T.E.S - TransWorld Ent. Services [Karachi ISP]


Asad Wrote:
Why does it goes down during peak hours? It is fiber and should be able to consistently deliver full bandwidth 24/7. Is there congestion in their own network resulting in them hitting their network’s limits?

I see. So unlike DSL on copper, fiber optic is not a shared connection, and should maintain bandwidth 24/7 ?. Well, that’s certainly interesting.

I will look into it.

Sheikh ‘AngashT-e-Badanda’ Chilli


Even DSL is not shared connection per se. The medium (copper) and line parameters effect the maximum speed attainable.

On fiber, the same is valid. However, as a medium, fiber can offer far higher speeds. There should be no degradation in the speed unless there is:

  • Some issue in your installation - negated since you do get your assigned speed in certain timeslots.
  • Issue in ISP’s fiber network.

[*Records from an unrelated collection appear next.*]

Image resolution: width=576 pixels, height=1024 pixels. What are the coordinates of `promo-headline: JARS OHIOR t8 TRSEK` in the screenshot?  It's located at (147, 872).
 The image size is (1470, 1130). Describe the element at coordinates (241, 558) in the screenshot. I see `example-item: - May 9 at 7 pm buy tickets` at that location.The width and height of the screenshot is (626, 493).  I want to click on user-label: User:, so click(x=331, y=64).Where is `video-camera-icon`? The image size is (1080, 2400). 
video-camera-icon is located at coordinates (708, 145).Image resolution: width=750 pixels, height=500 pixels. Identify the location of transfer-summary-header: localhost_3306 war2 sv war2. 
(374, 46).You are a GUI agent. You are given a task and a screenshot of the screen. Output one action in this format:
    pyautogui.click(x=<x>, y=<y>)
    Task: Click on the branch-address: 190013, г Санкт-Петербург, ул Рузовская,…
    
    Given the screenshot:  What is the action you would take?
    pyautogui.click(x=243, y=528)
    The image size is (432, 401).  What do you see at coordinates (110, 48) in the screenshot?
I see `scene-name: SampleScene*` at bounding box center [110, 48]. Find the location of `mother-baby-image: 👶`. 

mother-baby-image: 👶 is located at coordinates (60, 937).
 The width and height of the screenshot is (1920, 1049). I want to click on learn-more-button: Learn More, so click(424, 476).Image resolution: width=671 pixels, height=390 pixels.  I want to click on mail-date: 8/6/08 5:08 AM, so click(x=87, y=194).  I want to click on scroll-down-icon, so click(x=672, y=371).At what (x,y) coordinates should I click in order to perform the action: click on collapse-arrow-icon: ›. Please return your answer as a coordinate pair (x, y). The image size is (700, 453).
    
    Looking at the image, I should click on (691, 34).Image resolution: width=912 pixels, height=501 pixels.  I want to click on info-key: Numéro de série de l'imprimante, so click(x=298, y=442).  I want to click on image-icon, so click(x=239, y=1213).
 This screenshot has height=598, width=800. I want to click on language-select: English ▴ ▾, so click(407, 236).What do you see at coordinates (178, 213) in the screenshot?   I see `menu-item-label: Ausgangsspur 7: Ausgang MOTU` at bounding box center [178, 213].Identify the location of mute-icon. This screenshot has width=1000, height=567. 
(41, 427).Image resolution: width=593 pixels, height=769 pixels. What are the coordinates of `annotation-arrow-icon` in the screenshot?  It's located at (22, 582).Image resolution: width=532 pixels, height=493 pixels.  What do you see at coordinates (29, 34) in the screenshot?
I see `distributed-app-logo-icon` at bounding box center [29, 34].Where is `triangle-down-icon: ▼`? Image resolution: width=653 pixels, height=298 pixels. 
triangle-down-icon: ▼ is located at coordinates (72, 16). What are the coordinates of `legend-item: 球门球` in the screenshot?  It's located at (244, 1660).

The network capacity in your neighborhood could be a limiting factor.
  • Configuration issues by your ISP with regards to the bandwidth assigned to you.


All of them are shared one way or the other. A dedicated line costs in a range (10-100x) that only huge commercial entities can afford.

Normally there is a pool of bandwidth with a lot of users, a limit of users is fixed upon it which is normally termed as the contention ratio. There are other controls which modify this limit with respect to usage. Also controls which will shift high traffic users to other pools with less of the same.

PTCL has a minimum ratio of 5-10 connections per connection type. Don’t know about these fiber networks.

So there is a possibility that many/most of the users are high traffic ones. They will bog down the system by filling in all the pools and force the load balancers to operate on the minimum quality levels configured. Thus essentially removing the balancing effect and resulting in network congestion.

The more active high traffic users, the lower the speed in peak times.


Speeds offered by all residential ISPs are maximum caps and not guaranteed speeds AFAIK. Sometimes (or generally if you are very lucky) you will get that advertised speed for downloads and anywhere from 1/2 MBPS onwards to full speed for uploads. This is ADSL or asynchronous DSL. Bandwidth is shared across several users, so if many customers are watching HD videos then speed for all of thwm will drop, but if it is mixed type of usage (e.g. FB, web browsing, etc.) then you may get advertised speed.